Agreed. We only seem to disagree on minor details, and often they are details that simply cannot be known for sure. So we agree pretty closely. It is a narrative that is plausible and fits the historic circumstances without requiring any supernatural postulations. No reconstruction of the past can be perfect, but it is a lot better than the prevailing Christian one.
“What I am imagining is that of the millions of Jews in the Diaspora, there must have been a whole spectrum of levels of assimilation, and there must have been a level corresponding to those who felt they ought to undertake the Passover pilgrimage to realise a fading duty still felt.” Well, the example is interesting. But in the case of the Jews the necessity of Pilgrimage was even stronger than it is in Islam. Islam requires a one in a life time pilgrimage IF you can afford it. Judaism required multiple pilgrimages, preferably yearly, but absolutely necessary once in a life time. There was no IF you can afford it proviso. The importance of pilgrimage was therefore much greater. Also you compare events at a 19 century remote, from the inside of a society (British) that is pretty much secular. That was not the case either with the Roman Empire or with the first century CE Jews. Many polytheists had pilgrimages to some temple also and the Jews would not have had any reason to emulate a secularism, which frankly did not exist. While in Britain, of the 20th century CE it did exist.
We seem to be agreeing on this. Hellenized Jews will have retained an inclination to go on pilgrimage even though their degree of overall knowledge and commitment to Judaism might have been weak. These are the ones that will have heard of the Messiah Jesus and thought it offered them a chance of salvation despite their general stumbling over the law.
“Perhaps they did, but the Christians in power contrived to present them as forgeries.” It is possible, but if they did exist, the Roman authorities would have still convinced the would be converts and many of the less fanatically convinced Christians with their publicity. I maintain that it would have been a devastating blow to the nascent Christianity. It could even have been used as a conviction of treason against the Emperor Constantine because he joined a politico-theological movement that had its origin in sedition against Rome. That would have been the Watergate of the ancient world!! The only logical conclusion is that such official Roman documents either did not exist or they were destroyed BEFORE 325 CE. Perhaps much before, because none of the Roman nobles and senators which were displeased with Constantine’s adoption of Christianity and his change of capital to Constantinople mentioned them or try to use any documents of this nature. If they knew of such documents or if they existed they would have used them for sure.

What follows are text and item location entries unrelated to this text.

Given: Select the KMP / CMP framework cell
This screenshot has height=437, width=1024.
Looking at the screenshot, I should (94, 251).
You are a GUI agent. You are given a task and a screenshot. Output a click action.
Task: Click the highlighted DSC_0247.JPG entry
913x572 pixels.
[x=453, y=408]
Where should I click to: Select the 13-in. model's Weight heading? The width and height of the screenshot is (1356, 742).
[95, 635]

Eusebius, a sycophant of Constantine, claimed that forged Acta Pilati were made by the pagans in the time of Maximinus II (311 AD). He confirms that Christians did declare some Roman archives as forgeries, and the reason was that they did not support the Christian story. Epiphanius, I believe, also mentions them. The Christians produced their own forgeries to counter the ones they called forgeries! So Constantine was OK! The Christians were too strong by then anyway.

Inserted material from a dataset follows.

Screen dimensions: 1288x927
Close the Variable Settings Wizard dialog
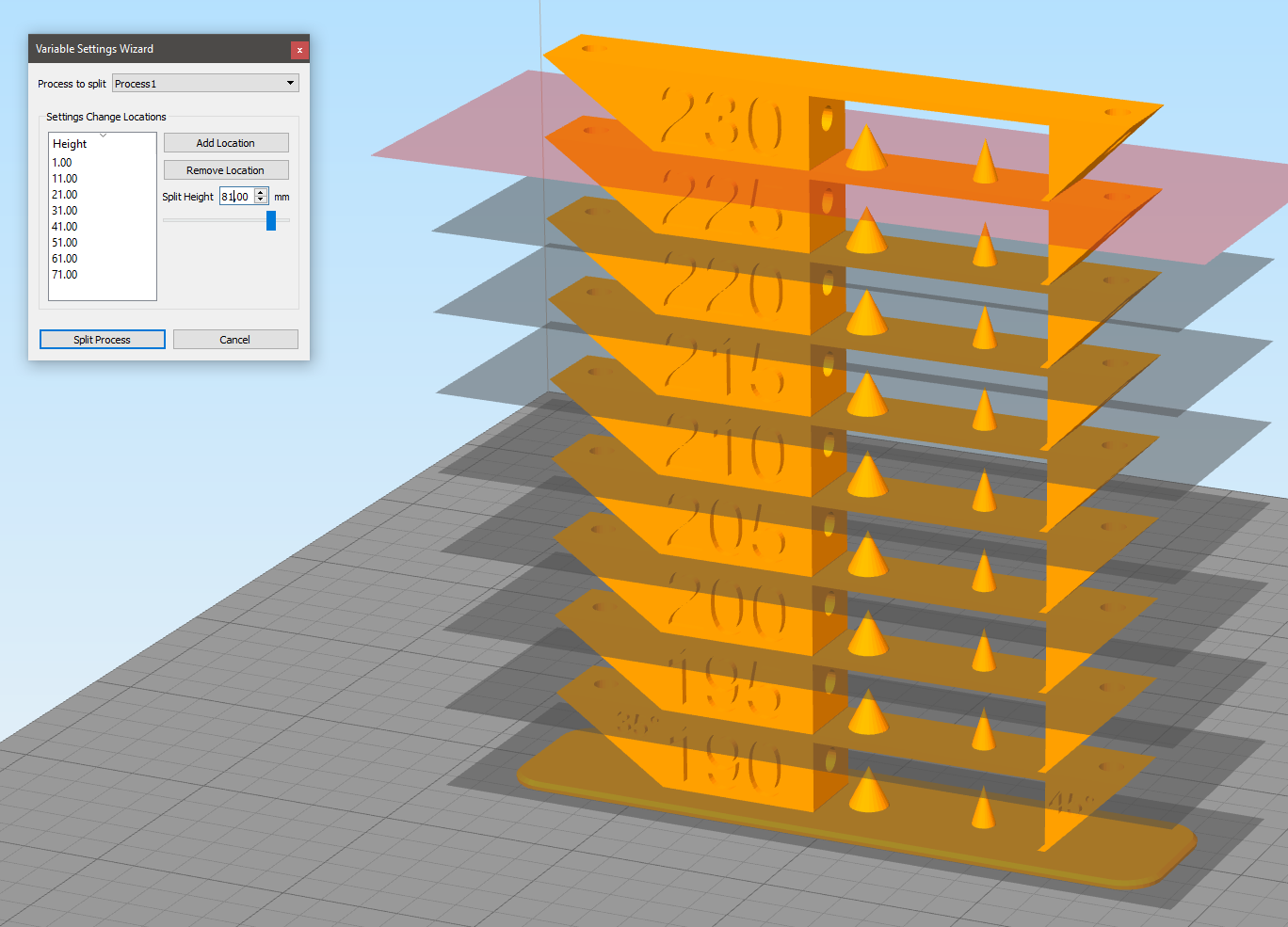coord(299,50)

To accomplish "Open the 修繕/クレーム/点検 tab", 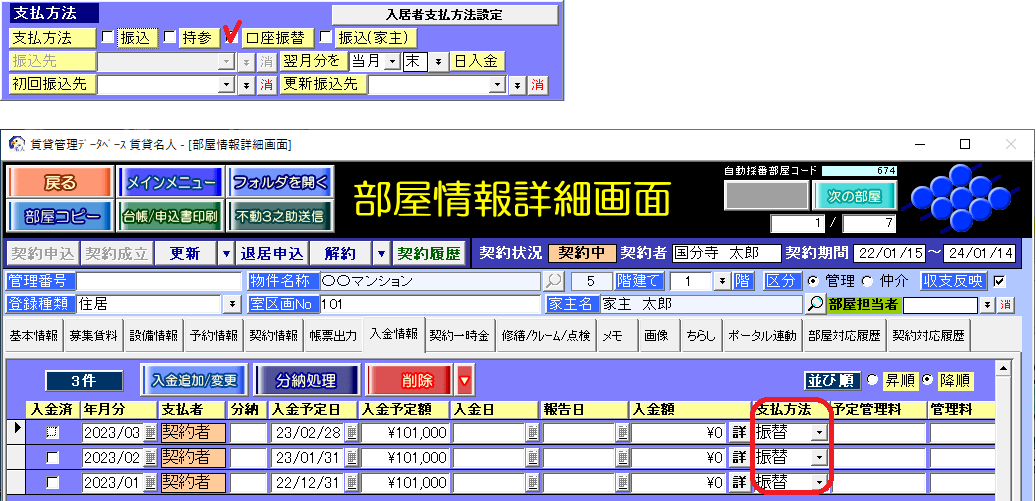I will coord(545,336).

“ with the utter razing of Carthage in 146 BC, my guess is that the dispersed Carthaginians reverted to the religious practices of the Phoenicians (Syrians to Romans) and became Jews.” I think this last part is pushing it. The Carthaginians might well have reverted to the religions practices of the Phoenicians (though I do not think they ever abandoned them), but they would not have become Jews. Monotheism is not exactly an appealing doctrine unless force is applied to impose it and why would they choose the religion of the Jews, a poor, provincial and backward people on the other side of the Mediterranean? (I know this sounds strange coming from me, but let’s be realistic and think the way they would have thought). I cannot see it at all. Judaism would not have had any attraction to them. It didn’t have any before the Romans conquered them and it would not have appealed to them after it. In fact Judea was not yet conquered by Rome in 146 BCE. The city of Carthage was pillaged and most of the men were slaughtered. The few who survived, together with the women and children were sold into slavery. Pretty much as in Judea in 135 CE. The original Judeans and Carthaginians disappeared from history. Both at Roman hands. It is why the diaspora was too incredibly large to have originated in a tiny country with a short history. I think conversion had that effect. The Zoroastrian born religions had universally replaced a race with a Church. The present day Jews are only remotely traceable to Judeans, despite the claims of some nationalists. In fact the position of the Rabbis is that Jews are a nation only due to the Torah. Although active missionising is not occurring today, in the past it did occur a lot. Whole tribes and races were converted to Judaism. That is the key which explains the exploding numbers of Jews. You are right though that the Persians had a keen interest in this: the more problems they created inside the Roman Empire the better, because the Persian Empire was always in conflict with Rome. Up to the point where both were engulfed by the emerging Arab Empire. (Islam also maintains numerous Zoroastrian themes, though the Muslims would deny this).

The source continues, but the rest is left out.